Checksum mis-match (Python DL is corrupt, IE/FF DL is not corrupt)

Here's the function that I've written to do this task

def DownloadFile(uri, localpath):
  '''Downloads a file from the specified Uri to the local system.

  Keyword arguments:
  uri -- the remote uri to the resource to download
  localpath -- the local path to save the downloaded resource 
  '''
  remotefile = urllib2.urlopen(uri)
  # Get the filename from the content-disposition header
  cdHeader = remotefile.info()['content-disposition']

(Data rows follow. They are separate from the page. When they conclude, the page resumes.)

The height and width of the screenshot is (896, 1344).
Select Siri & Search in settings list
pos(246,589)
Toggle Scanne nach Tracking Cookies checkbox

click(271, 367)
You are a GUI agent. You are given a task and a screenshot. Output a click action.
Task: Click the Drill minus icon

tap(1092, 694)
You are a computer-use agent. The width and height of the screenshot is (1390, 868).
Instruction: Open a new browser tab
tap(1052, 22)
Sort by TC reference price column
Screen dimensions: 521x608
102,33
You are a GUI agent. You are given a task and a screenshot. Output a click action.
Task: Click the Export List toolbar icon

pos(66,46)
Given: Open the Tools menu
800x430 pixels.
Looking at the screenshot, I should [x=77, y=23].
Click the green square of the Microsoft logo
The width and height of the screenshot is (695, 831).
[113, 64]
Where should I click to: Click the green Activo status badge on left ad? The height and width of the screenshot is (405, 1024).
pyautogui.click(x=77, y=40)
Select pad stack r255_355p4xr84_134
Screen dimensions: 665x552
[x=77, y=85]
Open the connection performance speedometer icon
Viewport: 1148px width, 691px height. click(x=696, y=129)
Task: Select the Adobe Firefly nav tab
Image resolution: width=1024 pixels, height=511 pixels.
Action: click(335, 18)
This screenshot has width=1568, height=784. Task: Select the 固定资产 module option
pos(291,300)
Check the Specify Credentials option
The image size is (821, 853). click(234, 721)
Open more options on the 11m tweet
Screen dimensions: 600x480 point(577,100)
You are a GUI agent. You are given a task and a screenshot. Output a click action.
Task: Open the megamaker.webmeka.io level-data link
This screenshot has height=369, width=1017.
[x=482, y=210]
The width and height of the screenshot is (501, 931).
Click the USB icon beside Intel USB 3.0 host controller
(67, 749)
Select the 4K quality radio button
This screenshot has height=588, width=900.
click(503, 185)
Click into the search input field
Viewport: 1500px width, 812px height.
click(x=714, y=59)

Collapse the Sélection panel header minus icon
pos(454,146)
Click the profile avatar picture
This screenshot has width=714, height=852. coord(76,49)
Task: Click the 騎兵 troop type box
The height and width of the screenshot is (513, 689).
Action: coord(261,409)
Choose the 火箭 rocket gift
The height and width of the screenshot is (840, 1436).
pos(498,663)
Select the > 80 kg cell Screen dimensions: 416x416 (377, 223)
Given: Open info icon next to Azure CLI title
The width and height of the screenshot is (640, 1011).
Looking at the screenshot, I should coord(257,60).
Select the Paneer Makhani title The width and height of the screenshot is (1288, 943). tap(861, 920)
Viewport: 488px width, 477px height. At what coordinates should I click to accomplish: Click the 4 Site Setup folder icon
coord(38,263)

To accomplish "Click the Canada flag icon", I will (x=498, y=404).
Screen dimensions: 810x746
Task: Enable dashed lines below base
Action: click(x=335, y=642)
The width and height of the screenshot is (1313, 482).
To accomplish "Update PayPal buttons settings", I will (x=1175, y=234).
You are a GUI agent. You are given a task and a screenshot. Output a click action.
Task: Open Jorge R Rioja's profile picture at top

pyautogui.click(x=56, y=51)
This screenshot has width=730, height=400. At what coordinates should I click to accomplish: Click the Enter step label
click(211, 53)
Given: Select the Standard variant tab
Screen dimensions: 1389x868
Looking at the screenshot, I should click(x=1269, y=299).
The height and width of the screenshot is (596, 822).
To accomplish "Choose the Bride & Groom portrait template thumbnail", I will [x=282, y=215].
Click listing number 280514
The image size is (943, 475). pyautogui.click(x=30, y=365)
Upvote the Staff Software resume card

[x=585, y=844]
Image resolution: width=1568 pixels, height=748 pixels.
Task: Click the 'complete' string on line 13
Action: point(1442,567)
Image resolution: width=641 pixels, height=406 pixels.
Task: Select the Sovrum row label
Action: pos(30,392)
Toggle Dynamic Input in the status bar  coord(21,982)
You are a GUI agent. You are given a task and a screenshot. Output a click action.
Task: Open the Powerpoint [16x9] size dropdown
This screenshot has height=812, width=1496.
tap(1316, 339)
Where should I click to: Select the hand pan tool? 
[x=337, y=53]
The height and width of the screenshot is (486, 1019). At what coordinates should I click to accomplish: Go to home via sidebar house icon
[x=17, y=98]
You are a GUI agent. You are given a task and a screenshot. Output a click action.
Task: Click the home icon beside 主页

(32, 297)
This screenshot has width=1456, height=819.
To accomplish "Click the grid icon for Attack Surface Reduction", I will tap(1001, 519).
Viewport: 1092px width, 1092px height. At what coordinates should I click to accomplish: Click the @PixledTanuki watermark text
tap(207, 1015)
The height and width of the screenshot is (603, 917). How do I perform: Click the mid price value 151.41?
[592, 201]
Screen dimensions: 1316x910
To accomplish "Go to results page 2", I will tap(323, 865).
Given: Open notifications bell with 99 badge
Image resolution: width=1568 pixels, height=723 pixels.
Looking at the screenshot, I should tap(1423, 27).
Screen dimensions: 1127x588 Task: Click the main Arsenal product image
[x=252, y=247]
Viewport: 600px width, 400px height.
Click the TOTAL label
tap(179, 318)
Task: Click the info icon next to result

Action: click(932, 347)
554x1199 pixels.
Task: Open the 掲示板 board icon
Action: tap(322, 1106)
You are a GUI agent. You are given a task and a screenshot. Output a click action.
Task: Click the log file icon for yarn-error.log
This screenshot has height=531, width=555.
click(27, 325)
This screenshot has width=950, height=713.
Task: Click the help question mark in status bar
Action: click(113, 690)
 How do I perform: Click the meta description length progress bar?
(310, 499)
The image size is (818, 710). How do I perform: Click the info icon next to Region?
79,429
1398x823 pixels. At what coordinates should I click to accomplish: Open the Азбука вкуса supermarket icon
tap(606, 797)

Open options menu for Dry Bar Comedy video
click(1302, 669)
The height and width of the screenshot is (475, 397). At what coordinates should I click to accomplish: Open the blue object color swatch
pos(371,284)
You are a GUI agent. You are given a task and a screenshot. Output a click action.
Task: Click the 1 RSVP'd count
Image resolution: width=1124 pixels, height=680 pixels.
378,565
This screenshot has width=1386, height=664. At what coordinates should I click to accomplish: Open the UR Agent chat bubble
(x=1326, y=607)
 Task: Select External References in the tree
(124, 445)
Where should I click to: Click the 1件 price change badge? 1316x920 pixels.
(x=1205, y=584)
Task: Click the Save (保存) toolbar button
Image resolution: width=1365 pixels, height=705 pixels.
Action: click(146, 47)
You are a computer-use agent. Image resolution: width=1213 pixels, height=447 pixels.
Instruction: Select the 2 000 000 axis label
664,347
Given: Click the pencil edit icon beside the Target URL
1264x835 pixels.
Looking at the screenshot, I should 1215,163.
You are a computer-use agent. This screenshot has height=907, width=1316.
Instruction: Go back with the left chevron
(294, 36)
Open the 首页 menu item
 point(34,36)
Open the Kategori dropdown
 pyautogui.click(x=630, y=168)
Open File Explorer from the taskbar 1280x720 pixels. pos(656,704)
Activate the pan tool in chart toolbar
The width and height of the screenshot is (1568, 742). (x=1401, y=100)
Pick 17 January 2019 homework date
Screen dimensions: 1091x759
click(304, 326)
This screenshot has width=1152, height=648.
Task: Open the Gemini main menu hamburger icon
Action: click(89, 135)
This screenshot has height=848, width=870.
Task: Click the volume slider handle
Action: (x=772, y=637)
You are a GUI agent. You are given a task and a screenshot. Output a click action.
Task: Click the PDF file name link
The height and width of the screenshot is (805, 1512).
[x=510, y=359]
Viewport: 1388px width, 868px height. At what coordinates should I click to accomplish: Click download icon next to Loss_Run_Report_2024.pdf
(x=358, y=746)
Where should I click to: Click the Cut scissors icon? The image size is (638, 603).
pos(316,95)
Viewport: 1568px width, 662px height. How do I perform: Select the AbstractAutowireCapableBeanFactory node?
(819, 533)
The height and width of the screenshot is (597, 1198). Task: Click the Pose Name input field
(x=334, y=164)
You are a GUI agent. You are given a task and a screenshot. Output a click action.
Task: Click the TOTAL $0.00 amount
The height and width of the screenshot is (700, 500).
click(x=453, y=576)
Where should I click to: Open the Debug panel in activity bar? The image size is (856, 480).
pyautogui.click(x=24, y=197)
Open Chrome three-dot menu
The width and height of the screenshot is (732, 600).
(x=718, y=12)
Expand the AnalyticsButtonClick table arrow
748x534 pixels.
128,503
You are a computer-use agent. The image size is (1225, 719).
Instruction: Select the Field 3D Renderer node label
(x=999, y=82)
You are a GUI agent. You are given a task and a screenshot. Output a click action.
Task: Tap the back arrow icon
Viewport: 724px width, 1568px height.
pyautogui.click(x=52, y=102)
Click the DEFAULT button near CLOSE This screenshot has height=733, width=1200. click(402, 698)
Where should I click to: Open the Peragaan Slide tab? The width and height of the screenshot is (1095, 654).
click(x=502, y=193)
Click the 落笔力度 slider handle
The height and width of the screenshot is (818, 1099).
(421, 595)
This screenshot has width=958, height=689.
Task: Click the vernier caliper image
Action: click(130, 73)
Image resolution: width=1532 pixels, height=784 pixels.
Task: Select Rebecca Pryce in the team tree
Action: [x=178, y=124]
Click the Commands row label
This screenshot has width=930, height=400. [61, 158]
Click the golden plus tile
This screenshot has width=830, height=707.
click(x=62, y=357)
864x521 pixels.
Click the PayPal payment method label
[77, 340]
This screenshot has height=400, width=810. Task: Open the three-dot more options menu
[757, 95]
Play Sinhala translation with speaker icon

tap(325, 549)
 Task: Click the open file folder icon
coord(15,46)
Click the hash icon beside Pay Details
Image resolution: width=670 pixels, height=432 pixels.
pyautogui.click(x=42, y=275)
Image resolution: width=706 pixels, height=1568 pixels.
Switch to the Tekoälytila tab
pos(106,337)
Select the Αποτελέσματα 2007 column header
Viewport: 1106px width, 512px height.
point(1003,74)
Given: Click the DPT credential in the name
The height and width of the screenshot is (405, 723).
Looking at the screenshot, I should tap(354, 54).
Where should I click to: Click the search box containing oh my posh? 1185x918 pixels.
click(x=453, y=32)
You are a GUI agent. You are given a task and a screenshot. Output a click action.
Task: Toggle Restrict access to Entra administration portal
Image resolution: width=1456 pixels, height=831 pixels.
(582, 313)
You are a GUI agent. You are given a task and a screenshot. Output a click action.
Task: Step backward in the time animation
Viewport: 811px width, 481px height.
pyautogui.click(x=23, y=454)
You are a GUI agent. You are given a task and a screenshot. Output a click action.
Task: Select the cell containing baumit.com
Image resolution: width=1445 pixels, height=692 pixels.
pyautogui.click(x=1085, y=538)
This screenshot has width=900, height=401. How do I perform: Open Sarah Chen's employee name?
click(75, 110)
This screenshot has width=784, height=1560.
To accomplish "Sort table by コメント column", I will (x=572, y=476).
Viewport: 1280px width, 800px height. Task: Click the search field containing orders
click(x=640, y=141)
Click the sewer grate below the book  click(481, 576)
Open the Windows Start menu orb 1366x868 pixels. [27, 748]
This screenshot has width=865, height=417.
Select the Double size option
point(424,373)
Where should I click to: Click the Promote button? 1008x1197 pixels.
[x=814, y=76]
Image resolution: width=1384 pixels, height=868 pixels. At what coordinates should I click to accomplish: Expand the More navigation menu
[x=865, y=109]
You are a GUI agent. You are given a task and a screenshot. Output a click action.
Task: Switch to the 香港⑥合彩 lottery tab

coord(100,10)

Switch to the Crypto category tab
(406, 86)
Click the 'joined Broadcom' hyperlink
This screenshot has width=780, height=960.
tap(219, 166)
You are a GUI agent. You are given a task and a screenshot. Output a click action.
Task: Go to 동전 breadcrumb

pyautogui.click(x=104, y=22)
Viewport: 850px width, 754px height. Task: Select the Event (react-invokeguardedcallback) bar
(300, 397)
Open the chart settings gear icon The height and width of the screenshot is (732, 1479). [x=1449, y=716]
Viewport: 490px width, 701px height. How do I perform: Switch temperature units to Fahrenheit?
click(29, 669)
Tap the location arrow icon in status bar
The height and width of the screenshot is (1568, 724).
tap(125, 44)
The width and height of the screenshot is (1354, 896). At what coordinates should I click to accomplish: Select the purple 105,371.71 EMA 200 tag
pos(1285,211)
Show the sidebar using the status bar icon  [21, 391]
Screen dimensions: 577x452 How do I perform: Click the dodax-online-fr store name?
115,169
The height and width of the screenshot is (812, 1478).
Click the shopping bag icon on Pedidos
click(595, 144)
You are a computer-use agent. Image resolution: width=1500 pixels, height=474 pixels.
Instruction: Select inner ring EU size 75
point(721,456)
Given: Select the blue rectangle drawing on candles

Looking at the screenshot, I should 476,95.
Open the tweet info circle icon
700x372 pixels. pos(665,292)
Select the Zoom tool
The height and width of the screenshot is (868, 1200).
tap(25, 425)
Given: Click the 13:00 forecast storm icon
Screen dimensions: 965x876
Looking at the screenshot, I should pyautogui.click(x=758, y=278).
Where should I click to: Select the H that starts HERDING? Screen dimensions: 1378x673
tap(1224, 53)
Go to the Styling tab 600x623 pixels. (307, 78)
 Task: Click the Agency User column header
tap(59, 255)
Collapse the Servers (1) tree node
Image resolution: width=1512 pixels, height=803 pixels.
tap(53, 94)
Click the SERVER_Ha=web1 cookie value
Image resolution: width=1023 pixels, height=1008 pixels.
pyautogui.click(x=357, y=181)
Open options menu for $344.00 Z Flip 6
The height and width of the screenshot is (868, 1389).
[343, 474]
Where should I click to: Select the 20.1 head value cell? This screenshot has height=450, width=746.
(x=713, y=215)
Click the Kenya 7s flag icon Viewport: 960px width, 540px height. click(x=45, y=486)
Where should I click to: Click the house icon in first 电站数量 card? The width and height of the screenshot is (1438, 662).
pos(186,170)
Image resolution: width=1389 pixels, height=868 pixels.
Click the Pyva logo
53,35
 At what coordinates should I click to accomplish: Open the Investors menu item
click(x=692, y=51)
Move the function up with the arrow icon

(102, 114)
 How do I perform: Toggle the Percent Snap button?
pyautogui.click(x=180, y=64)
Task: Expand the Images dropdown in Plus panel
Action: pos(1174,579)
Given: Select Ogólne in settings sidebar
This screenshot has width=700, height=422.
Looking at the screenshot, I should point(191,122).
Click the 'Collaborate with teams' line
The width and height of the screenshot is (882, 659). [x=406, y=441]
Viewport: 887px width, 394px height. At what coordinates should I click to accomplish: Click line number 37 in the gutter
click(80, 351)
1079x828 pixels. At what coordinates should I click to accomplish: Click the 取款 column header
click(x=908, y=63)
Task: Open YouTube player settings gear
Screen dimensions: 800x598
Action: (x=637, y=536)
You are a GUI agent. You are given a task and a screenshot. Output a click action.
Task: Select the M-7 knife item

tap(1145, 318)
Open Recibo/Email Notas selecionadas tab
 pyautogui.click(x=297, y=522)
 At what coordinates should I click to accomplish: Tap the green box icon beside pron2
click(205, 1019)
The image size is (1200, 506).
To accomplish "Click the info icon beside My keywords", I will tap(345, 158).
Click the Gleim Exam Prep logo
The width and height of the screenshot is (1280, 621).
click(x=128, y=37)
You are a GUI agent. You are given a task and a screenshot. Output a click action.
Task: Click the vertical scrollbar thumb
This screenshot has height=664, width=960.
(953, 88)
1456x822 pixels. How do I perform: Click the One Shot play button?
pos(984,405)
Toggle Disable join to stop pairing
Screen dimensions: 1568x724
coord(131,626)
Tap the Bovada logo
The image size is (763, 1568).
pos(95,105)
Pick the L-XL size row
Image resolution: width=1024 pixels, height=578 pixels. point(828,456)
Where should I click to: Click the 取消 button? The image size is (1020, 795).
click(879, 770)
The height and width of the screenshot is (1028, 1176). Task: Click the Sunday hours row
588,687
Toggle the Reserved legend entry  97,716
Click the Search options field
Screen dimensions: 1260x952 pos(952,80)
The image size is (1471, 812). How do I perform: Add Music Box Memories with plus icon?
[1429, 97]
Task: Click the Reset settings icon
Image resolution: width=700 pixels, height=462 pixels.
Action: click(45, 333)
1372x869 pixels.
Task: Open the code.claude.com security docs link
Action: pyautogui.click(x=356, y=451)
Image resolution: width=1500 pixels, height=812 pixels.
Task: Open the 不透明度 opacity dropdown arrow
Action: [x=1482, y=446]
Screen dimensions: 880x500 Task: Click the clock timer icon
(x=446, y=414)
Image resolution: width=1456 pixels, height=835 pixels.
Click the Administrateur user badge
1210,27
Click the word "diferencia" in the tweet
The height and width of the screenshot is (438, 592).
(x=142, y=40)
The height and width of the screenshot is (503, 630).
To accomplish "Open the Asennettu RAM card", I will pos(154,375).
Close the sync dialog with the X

  # typical header looks like: 'attachment;   filename="Boardwalk.Empire.S05E00.The.Final.Shot.720p.HDTV.x264-BATV.[eztv].torrent"'
  # use RegEx to slice out the part we want (filename)
  filename = re.findall('filename=\"(.*?)\"', cdHeader)[0]    
  filepath = os.path.join(localpath, filename)
  if (os.path.exists(filepath)):
      return

  data = remotefile.read()
  with open(filepath, "wb") as code:
    code.write(data) # this is resulting in a corrupted file

  #this is resulting in a corrupted file as well
  #urllib.urlretrieve(uri, filepath)

What am I doing wrong? Its hit or miss; some sources download correctly and others always result in a corrupted file if I download with python. They all seem to download correctly is I use a web browser

Thanks in advance...


Solution

  • The response is Gzip-encoded:

    >>> import urllib2
    >>> remotefile = urllib2.urlopen('http://re.zoink.it/00b007c479')
    >>> remotefile.info()['content-encoding']
    'gzip'
    

    Your browser decodes this for you, but urllib2 does not. You'll need to do this yourself first:

    import zlib
    
    data = remotefile.read()
    if remotefile.info().get('content-encoding') == 'gzip':
        data = zlib.decompress(data, zlib.MAX_WBITS + 16)
    

    Once decompressed the data fits your SHA1 signature perfectly:

    >>> import zlib
    >>> import hashlib
    >>> data = remotefile.read()
    >>> hashlib.sha1(data).hexdigest()
    '2d1528151c62526742ce470a01362ab8ea71e0a7'
    >>> hashlib.sha1(zlib.decompress(data, zlib.MAX_WBITS + 16)).hexdigest()
    '60a93c309cae84a984bc42820e6741e4f702dc21'
    

    You probably want to switch to using the requests module, which handles content encoding transparently:

    >>> import requests
    >>> response = requests.get('http://re.zoink.it/00b007c479')
    >>> hashlib.sha1(response.content).hexdigest()
    '60a93c309cae84a984bc42820e6741e4f702dc21'